Of all the controversies triggered by the Toleration Act, those relating to the use of chapels within parishes are some of the least well known. Though many Dissenters marked their new freedom by constructing meeting houses, some appropriated existing worship venues, particularly in the vast rural parishes of northern England. Dissenters attempted to employ one of the limitations of the Toleration Act, the requirement for the registration of meeting places, to legitimate their possession of such chapels. Contested chapels became physical manifestations of the controversies raised by the transition to limited legal religious plurality, as tolerated Protestant groups evolved into distinct denominations and asserted their place within English society.
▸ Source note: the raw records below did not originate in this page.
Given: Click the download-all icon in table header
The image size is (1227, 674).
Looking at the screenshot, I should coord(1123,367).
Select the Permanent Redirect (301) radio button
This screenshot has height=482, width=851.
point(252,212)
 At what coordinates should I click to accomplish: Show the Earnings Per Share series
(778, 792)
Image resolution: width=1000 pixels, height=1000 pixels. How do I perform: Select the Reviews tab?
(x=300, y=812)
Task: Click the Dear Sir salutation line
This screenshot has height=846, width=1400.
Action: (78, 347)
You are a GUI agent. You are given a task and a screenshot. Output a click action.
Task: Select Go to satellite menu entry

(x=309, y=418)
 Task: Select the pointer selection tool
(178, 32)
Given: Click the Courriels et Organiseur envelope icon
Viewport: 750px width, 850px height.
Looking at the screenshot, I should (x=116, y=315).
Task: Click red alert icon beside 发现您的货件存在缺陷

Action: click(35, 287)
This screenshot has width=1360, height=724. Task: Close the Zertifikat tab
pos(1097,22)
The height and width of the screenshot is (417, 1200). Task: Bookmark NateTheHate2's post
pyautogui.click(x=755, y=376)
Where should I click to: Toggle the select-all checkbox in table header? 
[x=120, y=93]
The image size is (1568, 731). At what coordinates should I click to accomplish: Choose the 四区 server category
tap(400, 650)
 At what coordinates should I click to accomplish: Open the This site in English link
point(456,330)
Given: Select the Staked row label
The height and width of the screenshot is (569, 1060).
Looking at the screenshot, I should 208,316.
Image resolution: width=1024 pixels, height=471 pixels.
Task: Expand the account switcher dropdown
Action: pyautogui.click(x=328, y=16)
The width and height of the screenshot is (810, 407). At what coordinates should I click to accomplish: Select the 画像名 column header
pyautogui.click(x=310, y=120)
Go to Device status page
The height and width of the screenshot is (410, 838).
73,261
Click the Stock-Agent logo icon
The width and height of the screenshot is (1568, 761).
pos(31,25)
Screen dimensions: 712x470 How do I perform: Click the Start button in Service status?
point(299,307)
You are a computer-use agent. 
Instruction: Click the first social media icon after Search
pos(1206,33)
The strong attachment of many Presbyterians to chapels pointed to their tenacious commitment to the ideal of a suitably reformed Church and their self-conception as non-sectarian. Action by clergy and local lay elites to recover chapels for establishment use forced godly Protestants out of traditional worship spaces, signalling an end to the partial conformity that had characterised the mainstream of Restoration puritanism. The financial grants of Queen Anne's Bounty formed an element in the resolution of many disputes. Establishment successes in reclaiming ‘usurped’ chapels meant control of physical fabric, yet at the same time fostered the development of the multi-denominational society that so troubled many churchmen.
Chapels within parishes
The Restoration jurist Sir Simon Degge's much reprinted manual on ecclesiastical law, The Parson's Counsellor, defined a chapel as ‘a Church in a smaller caracter [sic] … differing nothing from a Church but in the dimension, or content, and that the Church is the Elder Sister’. This definition captures the usual connotations of both modest physical extent and inferior status, but the term was applied by contemporaries in a variety of ways. It was used, for example, for distinct spaces within churches, formerly employed for the celebration of private masses and perhaps still used for the interment of specific families. However, in a general sense a ‘chapel’ was a dedicated worship venue other than the church of a parish or cathedral of a diocese. A single parish might therefore contain within its bounds multiple chapels. Such chapels within parishes can be divided broadly into two categories: those which were domestic and those of a more public character.